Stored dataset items
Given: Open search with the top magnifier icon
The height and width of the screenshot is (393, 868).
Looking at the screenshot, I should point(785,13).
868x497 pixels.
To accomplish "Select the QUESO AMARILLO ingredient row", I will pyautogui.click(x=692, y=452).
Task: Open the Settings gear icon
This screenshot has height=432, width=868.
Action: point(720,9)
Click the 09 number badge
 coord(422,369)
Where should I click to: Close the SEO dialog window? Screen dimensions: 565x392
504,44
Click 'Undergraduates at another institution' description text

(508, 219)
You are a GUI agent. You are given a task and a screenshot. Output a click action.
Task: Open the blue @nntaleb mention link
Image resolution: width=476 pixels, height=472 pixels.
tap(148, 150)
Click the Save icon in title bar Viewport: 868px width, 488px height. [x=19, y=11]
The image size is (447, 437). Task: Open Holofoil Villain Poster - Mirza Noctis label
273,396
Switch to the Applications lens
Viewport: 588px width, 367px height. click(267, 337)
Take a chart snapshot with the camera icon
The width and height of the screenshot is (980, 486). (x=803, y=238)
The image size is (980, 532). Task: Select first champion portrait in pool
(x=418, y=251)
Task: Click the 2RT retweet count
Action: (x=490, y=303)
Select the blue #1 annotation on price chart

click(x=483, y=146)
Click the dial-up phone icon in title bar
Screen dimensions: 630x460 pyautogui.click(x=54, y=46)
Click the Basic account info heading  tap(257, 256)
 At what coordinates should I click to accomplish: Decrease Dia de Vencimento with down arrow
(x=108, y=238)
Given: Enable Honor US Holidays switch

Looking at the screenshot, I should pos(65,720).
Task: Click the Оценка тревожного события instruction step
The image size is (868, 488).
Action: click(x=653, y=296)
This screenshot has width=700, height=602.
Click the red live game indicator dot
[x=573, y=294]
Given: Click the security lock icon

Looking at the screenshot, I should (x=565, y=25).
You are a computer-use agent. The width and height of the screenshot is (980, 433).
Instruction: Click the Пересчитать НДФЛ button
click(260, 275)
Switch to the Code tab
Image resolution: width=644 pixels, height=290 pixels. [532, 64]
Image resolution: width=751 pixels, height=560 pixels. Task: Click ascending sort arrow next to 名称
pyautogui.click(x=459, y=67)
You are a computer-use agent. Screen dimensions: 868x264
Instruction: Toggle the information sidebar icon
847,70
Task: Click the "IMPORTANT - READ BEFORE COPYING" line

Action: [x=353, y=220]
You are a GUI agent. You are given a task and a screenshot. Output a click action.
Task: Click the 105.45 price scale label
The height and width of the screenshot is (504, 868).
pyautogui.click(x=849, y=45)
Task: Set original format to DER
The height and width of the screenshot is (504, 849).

Exercise objective – Please duplicate every line of the records above, keeping each one unchanged.

Answer to the task –
Given: Open search with the top magnifier icon
The height and width of the screenshot is (393, 868).
Looking at the screenshot, I should point(785,13).
868x497 pixels.
To accomplish "Select the QUESO AMARILLO ingredient row", I will pyautogui.click(x=692, y=452).
Task: Open the Settings gear icon
This screenshot has height=432, width=868.
Action: point(720,9)
Click the 09 number badge
 coord(422,369)
Where should I click to: Close the SEO dialog window? Screen dimensions: 565x392
504,44
Click 'Undergraduates at another institution' description text

(508, 219)
You are a GUI agent. You are given a task and a screenshot. Output a click action.
Task: Open the blue @nntaleb mention link
Image resolution: width=476 pixels, height=472 pixels.
tap(148, 150)
Click the Save icon in title bar Viewport: 868px width, 488px height. [x=19, y=11]
The image size is (447, 437). Task: Open Holofoil Villain Poster - Mirza Noctis label
273,396
Switch to the Applications lens
Viewport: 588px width, 367px height. click(267, 337)
Take a chart snapshot with the camera icon
The width and height of the screenshot is (980, 486). (x=803, y=238)
The image size is (980, 532). Task: Select first champion portrait in pool
(x=418, y=251)
Task: Click the 2RT retweet count
Action: (x=490, y=303)
Select the blue #1 annotation on price chart

click(x=483, y=146)
Click the dial-up phone icon in title bar
Screen dimensions: 630x460 pyautogui.click(x=54, y=46)
Click the Basic account info heading  tap(257, 256)
 At what coordinates should I click to accomplish: Decrease Dia de Vencimento with down arrow
(x=108, y=238)
Given: Enable Honor US Holidays switch

Looking at the screenshot, I should pos(65,720).
Task: Click the Оценка тревожного события instruction step
The image size is (868, 488).
Action: click(x=653, y=296)
This screenshot has width=700, height=602.
Click the red live game indicator dot
[x=573, y=294]
Given: Click the security lock icon

Looking at the screenshot, I should (x=565, y=25).
You are a computer-use agent. The width and height of the screenshot is (980, 433).
Instruction: Click the Пересчитать НДФЛ button
click(260, 275)
Switch to the Code tab
Image resolution: width=644 pixels, height=290 pixels. [532, 64]
Image resolution: width=751 pixels, height=560 pixels. Task: Click ascending sort arrow next to 名称
pyautogui.click(x=459, y=67)
You are a computer-use agent. Screen dimensions: 868x264
Instruction: Toggle the information sidebar icon
847,70
Task: Click the "IMPORTANT - READ BEFORE COPYING" line

Action: [x=353, y=220]
You are a GUI agent. You are given a task and a screenshot. Output a click action.
Task: Click the 105.45 price scale label
The height and width of the screenshot is (504, 868).
pyautogui.click(x=849, y=45)
Task: Set original format to DER
The height and width of the screenshot is (504, 849).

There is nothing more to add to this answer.